**ACTIVITY**
On how many lines of the data below does the word "computer" appear? Reply with the number only.

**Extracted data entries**
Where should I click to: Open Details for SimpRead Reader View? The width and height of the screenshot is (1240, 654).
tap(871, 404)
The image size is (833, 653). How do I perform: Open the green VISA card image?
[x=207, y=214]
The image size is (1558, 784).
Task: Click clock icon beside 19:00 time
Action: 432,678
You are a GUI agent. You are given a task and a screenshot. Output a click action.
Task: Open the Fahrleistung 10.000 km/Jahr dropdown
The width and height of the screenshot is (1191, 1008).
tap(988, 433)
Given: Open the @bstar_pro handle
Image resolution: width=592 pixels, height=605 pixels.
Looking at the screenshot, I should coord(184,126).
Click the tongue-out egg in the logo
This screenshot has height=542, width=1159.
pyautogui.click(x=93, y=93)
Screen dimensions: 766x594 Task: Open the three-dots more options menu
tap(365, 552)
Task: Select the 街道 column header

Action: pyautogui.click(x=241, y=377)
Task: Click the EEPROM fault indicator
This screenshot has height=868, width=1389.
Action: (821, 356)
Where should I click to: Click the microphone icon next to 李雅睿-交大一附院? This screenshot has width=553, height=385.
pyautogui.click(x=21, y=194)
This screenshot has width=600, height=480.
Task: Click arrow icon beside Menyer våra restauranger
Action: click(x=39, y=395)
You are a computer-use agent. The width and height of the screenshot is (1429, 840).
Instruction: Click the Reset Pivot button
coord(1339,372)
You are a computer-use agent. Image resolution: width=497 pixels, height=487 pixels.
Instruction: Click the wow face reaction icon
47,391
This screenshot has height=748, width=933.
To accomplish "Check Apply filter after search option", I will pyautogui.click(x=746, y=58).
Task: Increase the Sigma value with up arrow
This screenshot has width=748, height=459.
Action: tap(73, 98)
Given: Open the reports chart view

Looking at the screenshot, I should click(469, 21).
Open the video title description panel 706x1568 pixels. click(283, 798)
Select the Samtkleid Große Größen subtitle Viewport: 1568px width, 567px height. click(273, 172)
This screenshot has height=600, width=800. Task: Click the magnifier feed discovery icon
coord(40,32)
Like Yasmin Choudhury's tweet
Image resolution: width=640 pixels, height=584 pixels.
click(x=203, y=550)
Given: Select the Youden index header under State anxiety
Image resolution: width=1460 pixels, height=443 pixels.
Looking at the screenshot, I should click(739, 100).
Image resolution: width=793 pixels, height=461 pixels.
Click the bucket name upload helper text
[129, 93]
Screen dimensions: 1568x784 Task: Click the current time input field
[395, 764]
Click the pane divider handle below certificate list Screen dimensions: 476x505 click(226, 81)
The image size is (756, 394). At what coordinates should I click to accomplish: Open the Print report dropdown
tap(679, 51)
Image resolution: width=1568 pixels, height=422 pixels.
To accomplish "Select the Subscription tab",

**ANSWER BOX**
2